====== DOCUMENTS DE TRAVAIL ======

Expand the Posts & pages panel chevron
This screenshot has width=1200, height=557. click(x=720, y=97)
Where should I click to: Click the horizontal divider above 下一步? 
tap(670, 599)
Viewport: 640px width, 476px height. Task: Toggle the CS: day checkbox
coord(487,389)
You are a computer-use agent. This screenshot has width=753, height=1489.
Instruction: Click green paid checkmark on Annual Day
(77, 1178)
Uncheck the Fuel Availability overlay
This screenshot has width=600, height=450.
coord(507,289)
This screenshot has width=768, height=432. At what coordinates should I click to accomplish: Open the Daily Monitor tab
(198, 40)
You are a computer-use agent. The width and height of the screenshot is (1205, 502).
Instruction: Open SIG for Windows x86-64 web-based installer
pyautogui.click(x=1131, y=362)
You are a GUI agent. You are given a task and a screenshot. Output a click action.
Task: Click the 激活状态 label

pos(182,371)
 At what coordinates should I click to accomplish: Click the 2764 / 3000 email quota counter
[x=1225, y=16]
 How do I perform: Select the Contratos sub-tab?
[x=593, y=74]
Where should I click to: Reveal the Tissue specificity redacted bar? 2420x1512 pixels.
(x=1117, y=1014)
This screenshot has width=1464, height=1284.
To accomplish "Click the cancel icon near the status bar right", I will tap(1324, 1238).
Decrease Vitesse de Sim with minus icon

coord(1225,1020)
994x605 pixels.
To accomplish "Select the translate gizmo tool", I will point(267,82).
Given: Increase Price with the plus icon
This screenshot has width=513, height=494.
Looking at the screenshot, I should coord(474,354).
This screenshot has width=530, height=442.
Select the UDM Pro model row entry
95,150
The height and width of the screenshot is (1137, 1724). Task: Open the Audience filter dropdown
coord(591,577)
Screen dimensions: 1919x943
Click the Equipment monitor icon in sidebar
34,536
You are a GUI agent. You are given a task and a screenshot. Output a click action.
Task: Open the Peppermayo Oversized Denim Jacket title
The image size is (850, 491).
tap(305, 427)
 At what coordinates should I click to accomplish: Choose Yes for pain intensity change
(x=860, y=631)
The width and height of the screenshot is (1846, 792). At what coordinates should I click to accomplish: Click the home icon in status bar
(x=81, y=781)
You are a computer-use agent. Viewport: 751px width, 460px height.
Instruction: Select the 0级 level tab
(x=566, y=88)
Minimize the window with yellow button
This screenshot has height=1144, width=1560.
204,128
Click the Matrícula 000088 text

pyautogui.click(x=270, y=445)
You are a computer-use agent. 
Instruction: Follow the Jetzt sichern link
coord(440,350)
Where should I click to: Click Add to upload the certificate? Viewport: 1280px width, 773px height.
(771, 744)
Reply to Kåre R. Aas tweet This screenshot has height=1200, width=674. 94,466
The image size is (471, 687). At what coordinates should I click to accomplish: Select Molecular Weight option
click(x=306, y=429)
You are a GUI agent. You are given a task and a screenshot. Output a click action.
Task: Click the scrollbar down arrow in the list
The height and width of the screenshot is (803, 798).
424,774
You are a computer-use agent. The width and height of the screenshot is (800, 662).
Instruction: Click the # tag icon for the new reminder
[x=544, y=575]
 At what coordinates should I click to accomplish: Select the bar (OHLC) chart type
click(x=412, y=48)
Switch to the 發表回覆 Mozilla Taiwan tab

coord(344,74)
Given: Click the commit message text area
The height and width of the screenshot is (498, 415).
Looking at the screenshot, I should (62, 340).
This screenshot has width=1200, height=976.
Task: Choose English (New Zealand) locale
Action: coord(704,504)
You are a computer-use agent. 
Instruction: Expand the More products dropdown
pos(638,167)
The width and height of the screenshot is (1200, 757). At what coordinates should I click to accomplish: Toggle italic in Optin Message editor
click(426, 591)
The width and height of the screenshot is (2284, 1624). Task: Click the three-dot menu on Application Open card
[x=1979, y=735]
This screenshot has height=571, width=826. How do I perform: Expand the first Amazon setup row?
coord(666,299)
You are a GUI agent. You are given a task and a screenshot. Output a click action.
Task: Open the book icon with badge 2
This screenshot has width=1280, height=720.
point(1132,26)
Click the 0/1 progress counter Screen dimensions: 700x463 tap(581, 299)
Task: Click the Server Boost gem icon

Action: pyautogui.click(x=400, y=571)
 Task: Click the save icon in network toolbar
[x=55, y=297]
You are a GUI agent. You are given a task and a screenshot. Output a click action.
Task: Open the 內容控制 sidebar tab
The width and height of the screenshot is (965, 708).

======

* _CONSIGNE_:
Recopiez à l'identique toutes les entrées ci-dessus, ligne par ligne, sans rien modifier.

* _EXERCICE CORRIGÉ_:
Expand the Posts & pages panel chevron
This screenshot has width=1200, height=557. click(x=720, y=97)
Where should I click to: Click the horizontal divider above 下一步? 
tap(670, 599)
Viewport: 640px width, 476px height. Task: Toggle the CS: day checkbox
coord(487,389)
You are a computer-use agent. This screenshot has width=753, height=1489.
Instruction: Click green paid checkmark on Annual Day
(77, 1178)
Uncheck the Fuel Availability overlay
This screenshot has width=600, height=450.
coord(507,289)
This screenshot has width=768, height=432. At what coordinates should I click to accomplish: Open the Daily Monitor tab
(198, 40)
You are a computer-use agent. The width and height of the screenshot is (1205, 502).
Instruction: Open SIG for Windows x86-64 web-based installer
pyautogui.click(x=1131, y=362)
You are a GUI agent. You are given a task and a screenshot. Output a click action.
Task: Click the 激活状态 label

pos(182,371)
 At what coordinates should I click to accomplish: Click the 2764 / 3000 email quota counter
[x=1225, y=16]
 How do I perform: Select the Contratos sub-tab?
[x=593, y=74]
Where should I click to: Reveal the Tissue specificity redacted bar? 2420x1512 pixels.
(x=1117, y=1014)
This screenshot has width=1464, height=1284.
To accomplish "Click the cancel icon near the status bar right", I will tap(1324, 1238).
Decrease Vitesse de Sim with minus icon

coord(1225,1020)
994x605 pixels.
To accomplish "Select the translate gizmo tool", I will point(267,82).
Given: Increase Price with the plus icon
This screenshot has width=513, height=494.
Looking at the screenshot, I should coord(474,354).
This screenshot has width=530, height=442.
Select the UDM Pro model row entry
95,150
The height and width of the screenshot is (1137, 1724). Task: Open the Audience filter dropdown
coord(591,577)
Screen dimensions: 1919x943
Click the Equipment monitor icon in sidebar
34,536
You are a GUI agent. You are given a task and a screenshot. Output a click action.
Task: Open the Peppermayo Oversized Denim Jacket title
The image size is (850, 491).
tap(305, 427)
 At what coordinates should I click to accomplish: Choose Yes for pain intensity change
(x=860, y=631)
The width and height of the screenshot is (1846, 792). At what coordinates should I click to accomplish: Click the home icon in status bar
(x=81, y=781)
You are a computer-use agent. Viewport: 751px width, 460px height.
Instruction: Select the 0级 level tab
(x=566, y=88)
Minimize the window with yellow button
This screenshot has height=1144, width=1560.
204,128
Click the Matrícula 000088 text

pyautogui.click(x=270, y=445)
You are a computer-use agent. 
Instruction: Follow the Jetzt sichern link
coord(440,350)
Where should I click to: Click Add to upload the certificate? Viewport: 1280px width, 773px height.
(771, 744)
Reply to Kåre R. Aas tweet This screenshot has height=1200, width=674. 94,466
The image size is (471, 687). At what coordinates should I click to accomplish: Select Molecular Weight option
click(x=306, y=429)
You are a GUI agent. You are given a task and a screenshot. Output a click action.
Task: Click the scrollbar down arrow in the list
The height and width of the screenshot is (803, 798).
424,774
You are a computer-use agent. The width and height of the screenshot is (800, 662).
Instruction: Click the # tag icon for the new reminder
[x=544, y=575]
 At what coordinates should I click to accomplish: Select the bar (OHLC) chart type
click(x=412, y=48)
Switch to the 發表回覆 Mozilla Taiwan tab

coord(344,74)
Given: Click the commit message text area
The height and width of the screenshot is (498, 415).
Looking at the screenshot, I should (62, 340).
This screenshot has width=1200, height=976.
Task: Choose English (New Zealand) locale
Action: coord(704,504)
You are a computer-use agent. 
Instruction: Expand the More products dropdown
pos(638,167)
The width and height of the screenshot is (1200, 757). At what coordinates should I click to accomplish: Toggle italic in Optin Message editor
click(426, 591)
The width and height of the screenshot is (2284, 1624). Task: Click the three-dot menu on Application Open card
[x=1979, y=735]
This screenshot has height=571, width=826. How do I perform: Expand the first Amazon setup row?
coord(666,299)
You are a GUI agent. You are given a task and a screenshot. Output a click action.
Task: Open the book icon with badge 2
This screenshot has width=1280, height=720.
point(1132,26)
Click the 0/1 progress counter Screen dimensions: 700x463 tap(581, 299)
Task: Click the Server Boost gem icon

Action: pyautogui.click(x=400, y=571)
 Task: Click the save icon in network toolbar
[x=55, y=297]
You are a GUI agent. You are given a task and a screenshot. Output a click action.
Task: Open the 內容控制 sidebar tab
The width and height of the screenshot is (965, 708).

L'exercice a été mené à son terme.